Anche il brano seguente, Some Other Time, proviene da On the Town e ha un curioso incipit con una fuggevole citazione di So What di Miles Davis e un accompagnamento che rimanda a Dave Brubeck. Il brano è tra i migliori del repertorio di Bernstein e si ricorda, tra le versioni molteplici che ha avuto, quella molto accattivante di Blossom Dearie. In questo frangente Malinverni si supera con uno splendido arrangiamento che rimarca i passaggi armonici originali più interessanti. Molto buono anche l’accompagnamento in tempi dispari e l’assolo di piano centrale che non si dimentica di mantenere i collegamenti tra le varie riprese del tema. Il brano è omogeneo, gli strumenti paiono molto legati e compatti, la piacevolezza è al suo zenit.

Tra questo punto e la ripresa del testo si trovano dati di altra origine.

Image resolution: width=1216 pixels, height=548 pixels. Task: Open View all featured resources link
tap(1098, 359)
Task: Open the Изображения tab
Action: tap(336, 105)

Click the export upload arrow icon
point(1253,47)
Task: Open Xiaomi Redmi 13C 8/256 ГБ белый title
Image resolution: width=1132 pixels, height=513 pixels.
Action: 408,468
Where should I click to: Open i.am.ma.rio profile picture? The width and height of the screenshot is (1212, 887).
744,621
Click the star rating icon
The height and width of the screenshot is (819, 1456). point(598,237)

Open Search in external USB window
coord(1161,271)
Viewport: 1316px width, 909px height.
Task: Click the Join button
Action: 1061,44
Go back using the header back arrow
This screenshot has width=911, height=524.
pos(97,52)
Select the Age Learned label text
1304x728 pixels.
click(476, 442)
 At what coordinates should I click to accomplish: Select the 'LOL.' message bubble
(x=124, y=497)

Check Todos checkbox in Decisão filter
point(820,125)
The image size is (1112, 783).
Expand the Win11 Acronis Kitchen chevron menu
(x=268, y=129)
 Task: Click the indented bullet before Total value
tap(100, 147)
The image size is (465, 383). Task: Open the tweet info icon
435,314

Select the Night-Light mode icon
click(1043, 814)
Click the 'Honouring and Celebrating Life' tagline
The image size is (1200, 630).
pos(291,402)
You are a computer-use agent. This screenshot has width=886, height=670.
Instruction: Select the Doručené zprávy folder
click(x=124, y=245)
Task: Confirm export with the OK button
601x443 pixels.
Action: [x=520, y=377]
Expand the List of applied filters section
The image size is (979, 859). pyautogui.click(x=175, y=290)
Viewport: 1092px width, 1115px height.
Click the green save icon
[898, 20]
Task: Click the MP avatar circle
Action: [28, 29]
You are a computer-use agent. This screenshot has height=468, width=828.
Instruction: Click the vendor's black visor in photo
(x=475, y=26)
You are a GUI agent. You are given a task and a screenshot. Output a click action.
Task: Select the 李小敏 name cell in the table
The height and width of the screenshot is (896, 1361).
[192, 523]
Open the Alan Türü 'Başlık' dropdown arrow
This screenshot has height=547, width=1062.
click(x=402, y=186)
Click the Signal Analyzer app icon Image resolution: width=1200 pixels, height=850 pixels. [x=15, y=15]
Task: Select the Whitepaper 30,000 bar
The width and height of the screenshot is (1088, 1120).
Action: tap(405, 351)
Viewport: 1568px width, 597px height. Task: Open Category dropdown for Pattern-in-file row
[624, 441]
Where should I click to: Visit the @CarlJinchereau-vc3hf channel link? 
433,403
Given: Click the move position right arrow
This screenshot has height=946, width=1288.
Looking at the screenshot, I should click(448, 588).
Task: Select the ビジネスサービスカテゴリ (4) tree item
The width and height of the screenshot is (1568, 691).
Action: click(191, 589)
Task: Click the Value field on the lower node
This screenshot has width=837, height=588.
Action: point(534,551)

It’s Love è stata ripresa da Wonderful Town e qui Malinverni usa note staccate tra loro e fortemente sincopate accompagnate da radi accordi con la mano sinistra, probabilmente per rendere più incisivo il tema. Lo stesso metro si mantiene durante le fasi improvvisative. Un po’ di accademia, con un profilo musicale che mi ha ricordato il pianismo di Beegie Adair. Ascoltiamo pure uno dei rari momenti di gloria di Okegwo e Hamilton con un assolo di contrabbasso e una serie di stacchi alla batteria. Ma chissà perché questo pezzo mi ha fatto pensare a Time of Wine and Roses di Henry Mancini…
A night of the town è una sorta di riassunto emotivo, ideato e assemblato da Malinverni, una specie di omaggio aggiuntivo alla personalità di Bernstein.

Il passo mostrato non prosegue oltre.